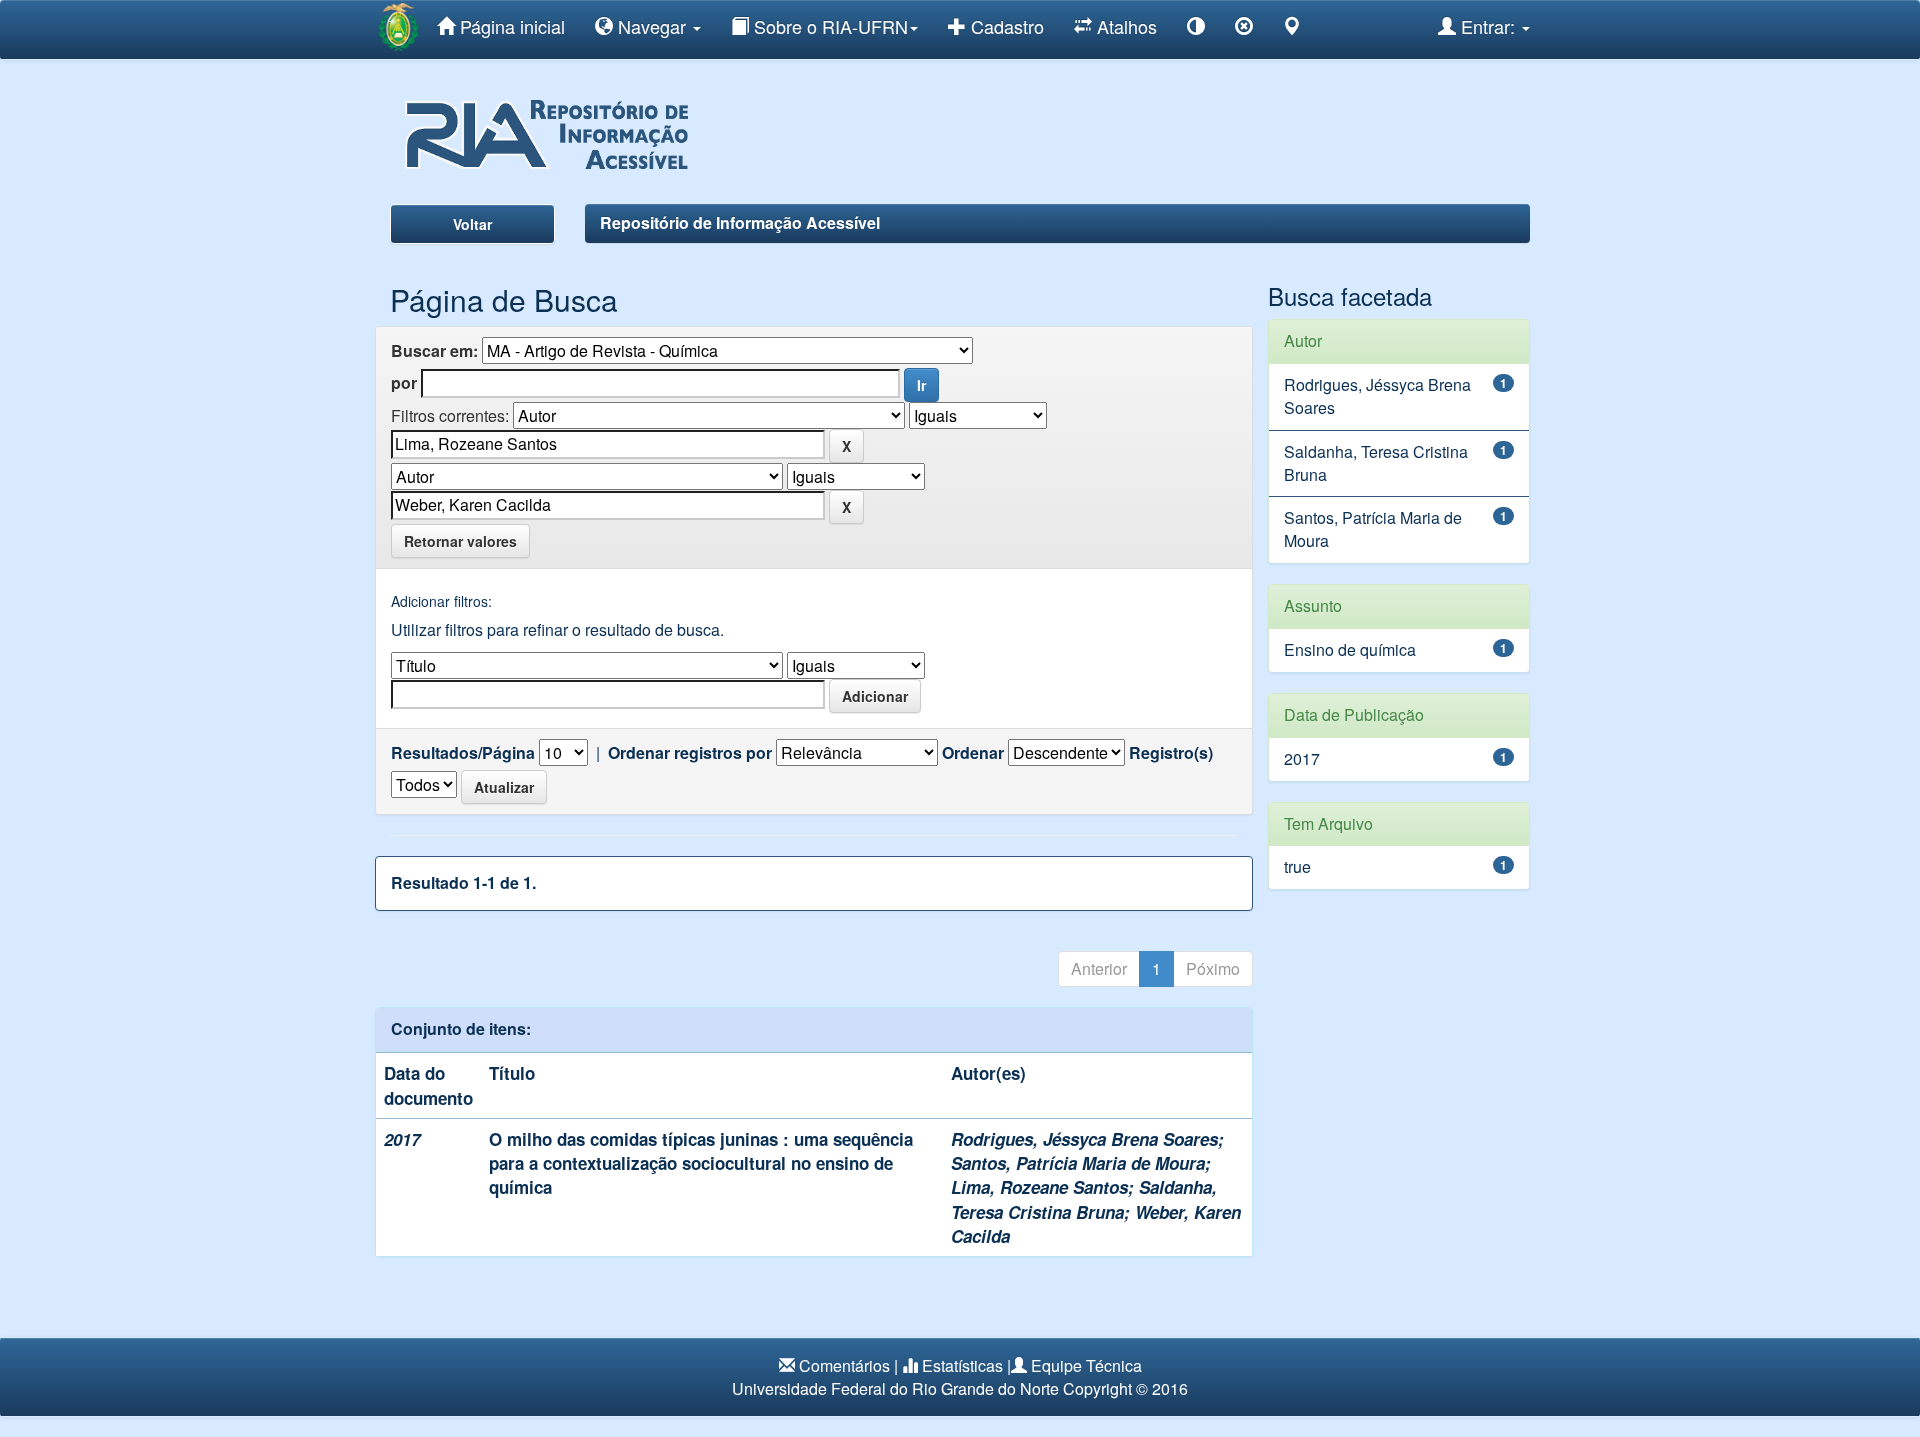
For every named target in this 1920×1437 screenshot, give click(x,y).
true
· · · · ·
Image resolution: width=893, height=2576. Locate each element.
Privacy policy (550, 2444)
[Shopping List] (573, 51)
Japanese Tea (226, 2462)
· · · · ·
Aim of the exercise: Which lines run from the one holding "Image resolution: width=893, height=2576." through the one holding "Japanese Tea (226, 2462)" in the records above? Repeat them exactly, both included, and nothing more.

Task answer:
Image resolution: width=893, height=2576. Locate each element.
Privacy policy (550, 2444)
[Shopping List] (573, 51)
Japanese Tea (226, 2462)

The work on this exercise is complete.